El regreso del sarampión a El Salvador, tras casi tres décadas sin casos registrados, no solo enciende las alertas sanitarias, sino que también pone en evidencia una fragilidad creciente en la cultura de prevención en salud pública. Los 11 casos importados confirmados por el Ministerio de Salud no deben interpretarse como un hecho aislado, sino como la manifestación local de un problema regional y global: el debilitamiento de las coberturas de vacunación.

La respuesta institucional, con una campaña dirigida a inmunizar a 30,000 niños entre los 6 y 11 meses, es oportuna y necesaria. Adelantar la llamada “dosis cero” refleja una estrategia preventiva adecuada frente a un virus altamente contagioso que no da margen de error. Sin embargo, más allá del despliegue logístico, el desafío de fondo es recuperar la confianza ciudadana en las vacunas y combatir la desinformación que ha permitido el resurgimiento de enfermedades que ya se consideraban controladas.

Resulta preocupante que el sarampión, una enfermedad prevenible, esté registrando nuevamente cifras elevadas de mortalidad en el continente. La mención de países como Estados Unidos y México, donde los brotes recientes se han vinculado a la baja vacunación, demuestra que ni siquiera los sistemas de salud más robustos están exentos cuando la inmunización deja de ser una prioridad colectiva.

El llamado del infectólogo Ernesto Navarro a reforzar la enseñanza del sarampión en las escuelas de medicina también es pertinente.

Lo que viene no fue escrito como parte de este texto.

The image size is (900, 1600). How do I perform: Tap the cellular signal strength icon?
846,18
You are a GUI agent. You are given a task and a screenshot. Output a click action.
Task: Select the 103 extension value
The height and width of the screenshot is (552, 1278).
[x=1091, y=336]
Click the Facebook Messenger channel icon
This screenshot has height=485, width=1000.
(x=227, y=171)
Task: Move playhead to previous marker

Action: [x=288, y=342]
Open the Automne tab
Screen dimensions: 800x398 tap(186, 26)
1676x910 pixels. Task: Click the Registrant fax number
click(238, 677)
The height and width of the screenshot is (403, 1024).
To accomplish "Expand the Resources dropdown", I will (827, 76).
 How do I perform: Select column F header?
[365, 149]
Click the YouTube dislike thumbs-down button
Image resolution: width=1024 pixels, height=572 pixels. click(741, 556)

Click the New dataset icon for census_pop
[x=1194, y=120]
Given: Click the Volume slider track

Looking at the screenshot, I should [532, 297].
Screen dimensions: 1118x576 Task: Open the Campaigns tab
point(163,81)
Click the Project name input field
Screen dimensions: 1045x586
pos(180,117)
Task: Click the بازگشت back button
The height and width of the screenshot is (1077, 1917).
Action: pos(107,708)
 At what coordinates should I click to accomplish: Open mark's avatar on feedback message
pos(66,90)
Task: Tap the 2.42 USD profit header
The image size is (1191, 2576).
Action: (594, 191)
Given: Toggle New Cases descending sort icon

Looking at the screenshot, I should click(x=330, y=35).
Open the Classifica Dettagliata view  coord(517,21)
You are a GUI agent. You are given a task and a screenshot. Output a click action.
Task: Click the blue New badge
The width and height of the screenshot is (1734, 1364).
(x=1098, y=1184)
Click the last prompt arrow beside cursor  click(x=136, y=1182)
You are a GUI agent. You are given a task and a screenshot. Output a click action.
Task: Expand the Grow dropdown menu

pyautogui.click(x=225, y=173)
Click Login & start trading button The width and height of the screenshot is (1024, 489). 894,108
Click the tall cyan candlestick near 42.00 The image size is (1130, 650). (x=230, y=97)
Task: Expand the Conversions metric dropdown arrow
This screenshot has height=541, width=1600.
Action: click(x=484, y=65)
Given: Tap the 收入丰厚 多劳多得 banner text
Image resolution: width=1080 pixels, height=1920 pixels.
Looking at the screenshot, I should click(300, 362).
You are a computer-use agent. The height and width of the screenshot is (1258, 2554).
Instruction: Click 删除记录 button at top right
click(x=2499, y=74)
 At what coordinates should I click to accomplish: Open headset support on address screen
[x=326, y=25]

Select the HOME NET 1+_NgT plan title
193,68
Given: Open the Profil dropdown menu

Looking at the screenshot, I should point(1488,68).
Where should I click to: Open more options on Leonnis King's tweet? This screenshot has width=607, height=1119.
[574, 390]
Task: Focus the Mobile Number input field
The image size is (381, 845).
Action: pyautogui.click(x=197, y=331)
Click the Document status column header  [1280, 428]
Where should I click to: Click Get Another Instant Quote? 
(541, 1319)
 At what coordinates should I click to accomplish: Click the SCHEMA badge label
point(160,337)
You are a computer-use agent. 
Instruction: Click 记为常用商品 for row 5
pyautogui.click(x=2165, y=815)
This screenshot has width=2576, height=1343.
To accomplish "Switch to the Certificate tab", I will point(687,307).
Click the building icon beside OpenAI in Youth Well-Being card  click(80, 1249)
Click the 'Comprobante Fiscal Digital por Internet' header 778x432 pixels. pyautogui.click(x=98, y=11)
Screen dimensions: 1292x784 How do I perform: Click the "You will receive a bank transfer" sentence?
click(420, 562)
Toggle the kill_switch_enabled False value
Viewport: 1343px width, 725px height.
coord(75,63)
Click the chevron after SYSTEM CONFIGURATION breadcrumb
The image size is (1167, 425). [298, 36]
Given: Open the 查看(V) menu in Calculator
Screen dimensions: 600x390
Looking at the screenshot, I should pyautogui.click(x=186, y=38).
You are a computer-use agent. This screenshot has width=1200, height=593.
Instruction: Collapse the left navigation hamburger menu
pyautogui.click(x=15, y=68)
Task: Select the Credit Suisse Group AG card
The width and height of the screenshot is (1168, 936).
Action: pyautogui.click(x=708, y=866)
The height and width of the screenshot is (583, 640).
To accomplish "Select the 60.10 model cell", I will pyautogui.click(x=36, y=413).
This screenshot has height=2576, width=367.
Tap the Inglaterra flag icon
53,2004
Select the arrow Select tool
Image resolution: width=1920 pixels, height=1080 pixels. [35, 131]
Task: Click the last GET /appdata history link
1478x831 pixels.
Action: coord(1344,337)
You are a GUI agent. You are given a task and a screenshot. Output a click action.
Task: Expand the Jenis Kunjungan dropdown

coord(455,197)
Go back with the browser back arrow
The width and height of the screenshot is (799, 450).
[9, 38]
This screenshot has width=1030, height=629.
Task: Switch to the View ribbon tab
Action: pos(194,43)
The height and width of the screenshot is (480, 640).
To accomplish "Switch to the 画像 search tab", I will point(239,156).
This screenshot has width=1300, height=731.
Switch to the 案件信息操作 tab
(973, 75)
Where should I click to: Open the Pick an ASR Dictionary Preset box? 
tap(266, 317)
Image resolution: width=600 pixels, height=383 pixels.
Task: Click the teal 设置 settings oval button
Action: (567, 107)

Las nuevas generaciones de profesionales de la salud se enfrentan a escenarios epidemiológicos que creían superados. La memoria histórica, como la epidemia de 1989 que dejó 200 niños fallecidos en El Salvador, debe servir no solo como registro, sino como advertencia.

El brote regional asociado a eventos multitudinarios, como el ocurrido en Guatemala, evidencia además la rapidez con la que las enfermedades infecciosas pueden cruzar fronteras en un mundo interconectado. Esto obliga a fortalecer la vigilancia epidemiológica y la coordinación entre países, pero también a asumir una responsabilidad individual y comunitaria.